Some wireless digital communication systems use frequency division multiple access (FDMA) to divide the RF communication spectrum into a plurality of radio channels corresponding to different carrier frequencies. Some wireless communication systems divide the same carrier frequency into a periodic train of time slots that are separately used by RF transmitters, referred to as time-division-multiple-access (TDMA). Example TDMA digital cellular systems include IS-136, GSM (Global System for Mobile Communications), EDGE (Enhanced Data rates for GSM Evolution), and PDC (Personal Digital Cellular).
Still some other wireless communication systems use code division multiple access (CDMA) to allow different signals to share the same carrier frequencies. Example CDMA cellular systems include IS-95, cdma2000, and WCDMA (wideband-CDMA). In a CDMA system, an information data stream to be transmitted is impressed upon a higher rate data stream, known as a spreading sequence, to provide a stream of bits referred to as a chip sequence. A receiver then correlates a received chip sequence to the spreading sequence to recover the information data stream.

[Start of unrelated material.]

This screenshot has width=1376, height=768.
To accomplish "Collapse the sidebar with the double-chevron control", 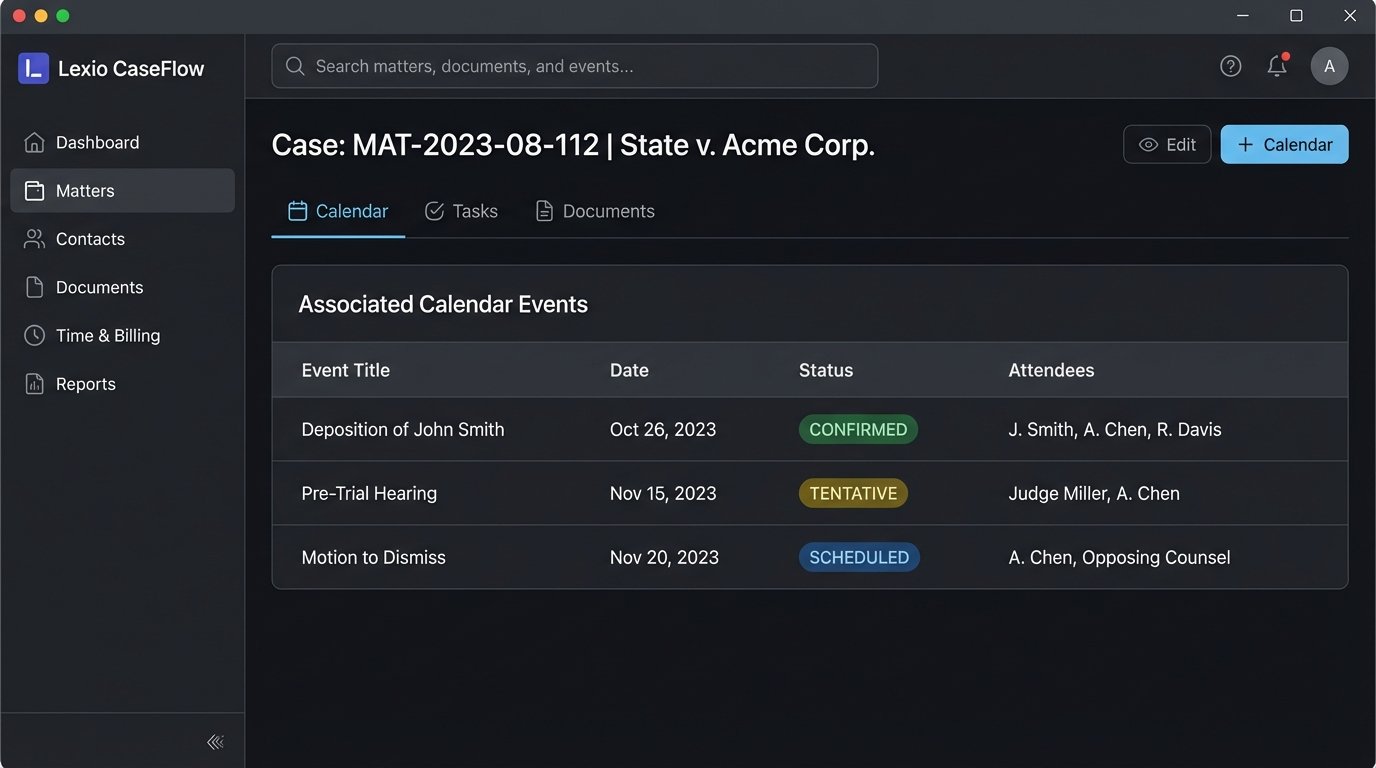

In RF communications systems, signals that are transmitted to a receiver typically suffer from distortion due to time dispersion, caused by, for example, signal reflections from buildings and other reflective terrestrial surfaces. Multi-path dispersion occurs when a signal proceeds to the receiver along not one but many paths so that the receiver receives many “images” having different and varying delays and amplitudes. Thus, when multi-path time dispersion is present, the receiver receives a composite signal of multiple versions of a transmitted bit that have propagated along different paths (referred to as “signal paths” or “rays”). Each signal path has a certain time of arrival relative to the arrival of a shortest, or first received, signal path. Receivers may collect the signal energy from the different multi-paths to reproduce the transmitted information.
A receiver may model the channel as a tapped delay line, in which tap locations correspond to ray or path delays and the tap coefficients correspond to channel coefficients. The delays and coefficients may be estimated and used to demodulate a received signal. For TDMA, or other narrowband systems, a receiver may include a coherent demodulator, such as a decision feedback equalizer (DFE) or maximum likelihood sequence equalizer (MLSE). For CDMA systems, the demodulator may include a RAKE receiver.
A RAKE receiver may be used to detect individual signal images or versions using correlation operations, to correct for different time delays, and to combine the detected signal images. RAKE receivers include processing elements or “fingers”. The receiver may estimate the delays of the multi-paths and assign a finger to each delay. The finger then despreads the signal image. The finger outputs may be combined by weighting them and adding them together.
Delay estimation may be challenging when the rays are closely spaced relative to the bit period in TDMA systems or the chip period in CDMA systems. Delays may be particularly difficult to estimate when the rays interact with one another, such as due to a ringing of pulses in a CDMA chip sequence, and/or when the delays occur within several bit/chip periods.
One approach to estimating delays in multi-path signals is discussed in the commonly assigned U.S. patent application Ser. No. 09/005,580, filed Jan. 12, 1998, entitled “METHOD AND APPARATUS FOR MULTI-PATH DELAY ESTIMATION IN DIRECT SEQUENCE SPREAD SPECTRUM COMMUNICATION SYSTEMS”, which is incorporated herein by reference.